Friday, January 3, 2014

When Common Core is not Common Core (and more importantly, vice versa)





One commenter said in response to this video:
Go to the standards and see if you see the requirement for this kind of deadening scripted teaching strategy. I’ll save you the trouble: you won’t find it.

Many other states have not found this necessary. And, as someone else pointed out, this is a strategy used in many charter schools much before CCSS.

A state like NY is reduced to this kind of scripting when it is running the good teachers out with punitive testing and privatization and replacing them with TFA and other inexperienced teachers who don’t know any better.
This brings up a serious point. Lots of us, myself included, have discussed Common Core in fairly broad terms. Others, like this fellow, would argue that CC is just the list bare-bones topics listed in the actual curriculum. Who's right? We both are, or, put another way, some questions work better with the first definition; others work better with the second.

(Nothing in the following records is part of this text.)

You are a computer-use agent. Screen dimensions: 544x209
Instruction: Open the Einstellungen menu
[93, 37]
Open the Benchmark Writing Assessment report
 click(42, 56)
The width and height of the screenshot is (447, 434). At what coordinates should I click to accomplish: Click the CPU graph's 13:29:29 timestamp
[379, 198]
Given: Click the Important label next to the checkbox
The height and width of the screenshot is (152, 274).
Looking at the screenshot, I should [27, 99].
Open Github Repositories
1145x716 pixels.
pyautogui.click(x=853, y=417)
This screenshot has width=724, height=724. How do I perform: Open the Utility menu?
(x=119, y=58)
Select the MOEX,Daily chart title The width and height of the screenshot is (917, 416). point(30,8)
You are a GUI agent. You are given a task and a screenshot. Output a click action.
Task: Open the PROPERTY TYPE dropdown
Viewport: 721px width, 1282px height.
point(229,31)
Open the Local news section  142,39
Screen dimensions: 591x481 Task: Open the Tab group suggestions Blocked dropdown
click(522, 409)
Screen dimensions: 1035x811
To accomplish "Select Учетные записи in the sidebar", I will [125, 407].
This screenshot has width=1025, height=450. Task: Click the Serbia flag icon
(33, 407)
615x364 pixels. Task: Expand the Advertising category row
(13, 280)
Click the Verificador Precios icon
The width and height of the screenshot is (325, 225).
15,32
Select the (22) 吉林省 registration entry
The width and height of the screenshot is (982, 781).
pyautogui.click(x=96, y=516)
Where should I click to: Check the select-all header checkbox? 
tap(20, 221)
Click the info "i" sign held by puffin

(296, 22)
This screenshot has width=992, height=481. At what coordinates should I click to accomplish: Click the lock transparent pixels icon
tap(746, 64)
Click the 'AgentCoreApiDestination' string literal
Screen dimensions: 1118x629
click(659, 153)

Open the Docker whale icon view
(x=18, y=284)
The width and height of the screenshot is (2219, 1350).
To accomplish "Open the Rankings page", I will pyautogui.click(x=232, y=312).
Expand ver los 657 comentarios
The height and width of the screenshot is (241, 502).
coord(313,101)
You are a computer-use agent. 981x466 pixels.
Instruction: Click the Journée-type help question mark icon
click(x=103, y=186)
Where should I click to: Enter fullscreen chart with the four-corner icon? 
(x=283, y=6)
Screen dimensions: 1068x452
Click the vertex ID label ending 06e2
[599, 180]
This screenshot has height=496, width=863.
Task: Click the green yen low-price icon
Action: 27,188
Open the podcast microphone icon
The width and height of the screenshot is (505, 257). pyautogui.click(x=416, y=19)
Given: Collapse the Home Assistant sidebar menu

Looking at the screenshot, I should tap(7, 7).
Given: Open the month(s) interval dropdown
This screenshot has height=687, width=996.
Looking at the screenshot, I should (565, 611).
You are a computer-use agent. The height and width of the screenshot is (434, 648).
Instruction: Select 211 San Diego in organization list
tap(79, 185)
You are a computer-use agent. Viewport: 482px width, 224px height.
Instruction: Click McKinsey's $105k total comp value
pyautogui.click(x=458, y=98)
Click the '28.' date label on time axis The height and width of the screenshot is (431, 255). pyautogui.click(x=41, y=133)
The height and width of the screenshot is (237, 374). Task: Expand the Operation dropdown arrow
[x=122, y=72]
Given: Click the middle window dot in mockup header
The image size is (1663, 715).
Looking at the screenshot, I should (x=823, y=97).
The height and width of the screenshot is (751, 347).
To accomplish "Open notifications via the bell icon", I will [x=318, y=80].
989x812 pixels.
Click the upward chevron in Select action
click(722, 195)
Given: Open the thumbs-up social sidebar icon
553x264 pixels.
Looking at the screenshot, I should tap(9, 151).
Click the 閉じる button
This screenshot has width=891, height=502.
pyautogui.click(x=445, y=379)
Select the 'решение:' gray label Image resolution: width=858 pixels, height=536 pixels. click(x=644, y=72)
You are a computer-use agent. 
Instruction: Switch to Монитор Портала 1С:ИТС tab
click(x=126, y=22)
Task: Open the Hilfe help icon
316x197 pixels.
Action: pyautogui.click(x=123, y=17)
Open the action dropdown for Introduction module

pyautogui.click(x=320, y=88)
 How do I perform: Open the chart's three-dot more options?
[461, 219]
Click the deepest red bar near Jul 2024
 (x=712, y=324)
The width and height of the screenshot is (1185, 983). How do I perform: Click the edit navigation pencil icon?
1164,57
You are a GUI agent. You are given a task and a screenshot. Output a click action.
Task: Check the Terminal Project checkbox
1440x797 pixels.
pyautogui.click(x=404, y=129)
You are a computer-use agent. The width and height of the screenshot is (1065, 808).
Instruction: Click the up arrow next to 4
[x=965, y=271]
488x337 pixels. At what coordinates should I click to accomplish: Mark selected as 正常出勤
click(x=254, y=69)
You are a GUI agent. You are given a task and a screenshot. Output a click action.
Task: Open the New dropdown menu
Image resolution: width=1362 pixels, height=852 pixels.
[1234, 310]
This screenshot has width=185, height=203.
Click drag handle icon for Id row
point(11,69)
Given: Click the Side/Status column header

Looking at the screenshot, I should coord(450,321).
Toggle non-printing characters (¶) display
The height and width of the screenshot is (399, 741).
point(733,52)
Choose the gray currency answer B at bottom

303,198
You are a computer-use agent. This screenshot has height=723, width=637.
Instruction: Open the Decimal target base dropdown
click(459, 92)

When is "not Common Core" Common Core?

Though the dividing lines aren't always clear, what we refer to as "Common Core" is generally a relatively coherent set of proposed changes to the topics we teach, the way we teach them and the standardized test we use to measure them. These changes tend to have common origins, objectives and underlying assumptions. More importantly, the topics, methods and metrics were designed to compliment each other and there is considerable pressure to adopt the lot.